Act III opens with the innkeeper intent on ironing the linens. Now insensitive and pitiless, she stubbornly rejects the Cavaliere’s offers of love (”Would you mind telling me why you’re tormenting me like this? I love you”[Mirandolina, p. 167]), as well as the precious gift he offers her, a gold vial of lemon balm essence. Conquered and publicly humiliated, the Cavaliere loses his temper and begins raving. Mirandolina, realizing the risk of her own game (”I am starting to regret my little scheme. Oh, it was fun, getting him to chase after me like that—but things are out of control now”[Mirandolina, p. 177]), wisely decides to marry Fabrizio, a faithful and humble servant of her inn, thus fulfilling her father’s wishes for her: “I’ve got a husband now: I shan’t need admirers, or presents. I’ve always pleased myself, you see—sometimes at other people’s expense. I’ve risked my reputation now and then. But not anymore” (Mirandolina, p. 187).

Staging social rivalry

The first exchange of retorts between the Marquis of Forlimpopoli and the Count of Albafiorita, which opens the text (”Marquesses before counts”; “This is an inn. My money’s as good as yours”), is dense with symbolic significance (Mirandolina, p. 104). The exchange introduces the issue of differences between social classes in the eighteenth century. Not only a delightful inn where a woman-hater is defeated, the lodge is also, metaphorically, a microcosm of Venetian society: an open space in which various social groups intermingle, a stage where the rivalry between the aristocracy and the emerging merchant middle class is enacted. The characters of the Marquis and the Count embody two variants of Venetian aristocracy in the mid-1700s, both subtly critiqued by Goldoni’s barbed pen. On one hand, the Marquis represents the decline of the older nobility, which has lost its economic power and prestige; on the other hand, the Count exemplifies the more recently minted nobility, the aristocrats with more promising financial possibilities (”Economics is everything these days” [Mirandolina, p. 107]). While the Marquis believes that Mirandolina should submit to his courtly game because of an ancient privilege given to his class (”rank still counts for something”; “Blue blood. That’s the only commodity of real value”), the Count plans to entrap her in dependence through his economic power (“We’re both in love with Mirandolina. I’m trying to get her for cash. He’s trying to get her on tick. Only he calls it nobility” [Mirandolina, pp. 105, 107]). In the competition between the two ethical and economic systems, the Marquis proves the loser: his money is scarce, his social prestige insignificant, and the presents he is able to offer Mirandolina are all too humble (a lace handkerchief, a light wine of poor quality) in comparison with the Count’s ostentatious gifts (a gold necklace, diamond earrings). At the opposite end of the social scale is the humble servant Fabrizio, who wins Mirandolina in marriage: as a young peasant inurbato (migrant from the country to the city), he transgresses geographical and social boundaries. Through hard work and sacrifice, he achieves a marriage with a petit-bourgeois property owner, earning love (perhaps), upward social mobility, and economic power.

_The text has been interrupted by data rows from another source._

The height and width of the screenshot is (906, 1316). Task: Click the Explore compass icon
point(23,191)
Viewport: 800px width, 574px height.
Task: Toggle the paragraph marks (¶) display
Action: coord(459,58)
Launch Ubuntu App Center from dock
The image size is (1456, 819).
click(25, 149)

At the center of this dynamic microcosm stands the innkeeper, representative of an urban class of artisans and entrepreneurs. Beyond the splendid palaces of the nobility on the Grand Canal, mid-century Venice is full of shops, inns, and taverns where individuals like Mirandolina—artisans, hotel-keepers, dyers, glass-blowers, cobblers, gondoliers, vendors—produce wealth, commodities, and material goods. They also create a new morality, based on common sense, honesty, thrift, and hard work, in contrast to the arrogant world of the aristocracy, based on appearances and a lack of productivity. Mirandolina adheres to the new mercantile ethic, constant in her impeccably professional demeanor and her focus on the good of her business. The tools of her trade that surround her (sheets, table linens, food, wine, laundry) symbolize a productive bourgeois world, while her language (dominated by the verbs, fare, to do; sapere, to know; volere, to want) demonstrates her willful entrepreneurial character. Her value system is based on pragmatism and prudence: ultimately she renounces the pleasures of the game of seduction and returns to her everyday duties, deciding wisely to marry the dependable Fabrizio, rather than yield to the noble Cavaliere. Her choice is both expedient and dutiful; as an obedient daughter, she fulfills her father’s last wishes for her to marry the faithful servant. As a docile representative of an emerging social group, Mirandolina does not step over the confines of her proper position, which would threaten the stability of social hierarchies. As an honest woman herself, she instead marries a healthy, hard-working young man, making a match that contributes to the growth of her class and city. The ending—typical for Goldoni—moralizes and reassures.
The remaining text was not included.